→ **Provided material**:
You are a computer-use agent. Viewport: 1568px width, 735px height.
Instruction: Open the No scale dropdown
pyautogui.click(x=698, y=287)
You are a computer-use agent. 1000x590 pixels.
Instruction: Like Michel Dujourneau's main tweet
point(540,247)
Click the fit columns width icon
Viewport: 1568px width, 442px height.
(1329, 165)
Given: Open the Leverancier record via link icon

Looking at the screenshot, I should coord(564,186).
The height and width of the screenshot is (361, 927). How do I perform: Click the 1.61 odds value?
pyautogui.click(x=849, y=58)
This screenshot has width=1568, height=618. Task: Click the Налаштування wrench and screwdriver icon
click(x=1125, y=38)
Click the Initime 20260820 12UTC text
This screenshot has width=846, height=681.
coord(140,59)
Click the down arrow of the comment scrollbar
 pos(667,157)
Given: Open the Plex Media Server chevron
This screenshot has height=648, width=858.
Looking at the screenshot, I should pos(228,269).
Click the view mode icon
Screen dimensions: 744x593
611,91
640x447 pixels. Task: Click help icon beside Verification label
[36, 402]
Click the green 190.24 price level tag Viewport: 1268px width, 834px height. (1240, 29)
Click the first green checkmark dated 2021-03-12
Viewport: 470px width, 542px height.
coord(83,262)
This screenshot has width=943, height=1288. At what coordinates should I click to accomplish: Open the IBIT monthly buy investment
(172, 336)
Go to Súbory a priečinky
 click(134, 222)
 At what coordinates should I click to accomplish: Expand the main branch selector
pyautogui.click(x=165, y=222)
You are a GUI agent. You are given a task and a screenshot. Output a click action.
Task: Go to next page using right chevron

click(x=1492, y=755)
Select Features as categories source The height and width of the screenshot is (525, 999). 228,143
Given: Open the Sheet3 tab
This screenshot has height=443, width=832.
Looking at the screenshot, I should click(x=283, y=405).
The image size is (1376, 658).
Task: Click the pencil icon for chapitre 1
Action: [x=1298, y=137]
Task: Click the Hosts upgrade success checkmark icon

→ **Work to be completed**: Transcribe, please, every line from the first line of the listing above through the line with "Click the green". Keep both ends and nothing else.

→ **Task response**:
You are a computer-use agent. Viewport: 1568px width, 735px height.
Instruction: Open the No scale dropdown
pyautogui.click(x=698, y=287)
You are a computer-use agent. 1000x590 pixels.
Instruction: Like Michel Dujourneau's main tweet
point(540,247)
Click the fit columns width icon
Viewport: 1568px width, 442px height.
(1329, 165)
Given: Open the Leverancier record via link icon

Looking at the screenshot, I should coord(564,186).
The height and width of the screenshot is (361, 927). How do I perform: Click the 1.61 odds value?
pyautogui.click(x=849, y=58)
This screenshot has width=1568, height=618. Task: Click the Налаштування wrench and screwdriver icon
click(x=1125, y=38)
Click the Initime 20260820 12UTC text
This screenshot has width=846, height=681.
coord(140,59)
Click the down arrow of the comment scrollbar
 pos(667,157)
Given: Open the Plex Media Server chevron
This screenshot has height=648, width=858.
Looking at the screenshot, I should pos(228,269).
Click the view mode icon
Screen dimensions: 744x593
611,91
640x447 pixels. Task: Click help icon beside Verification label
[36, 402]
Click the green 190.24 price level tag Viewport: 1268px width, 834px height. (1240, 29)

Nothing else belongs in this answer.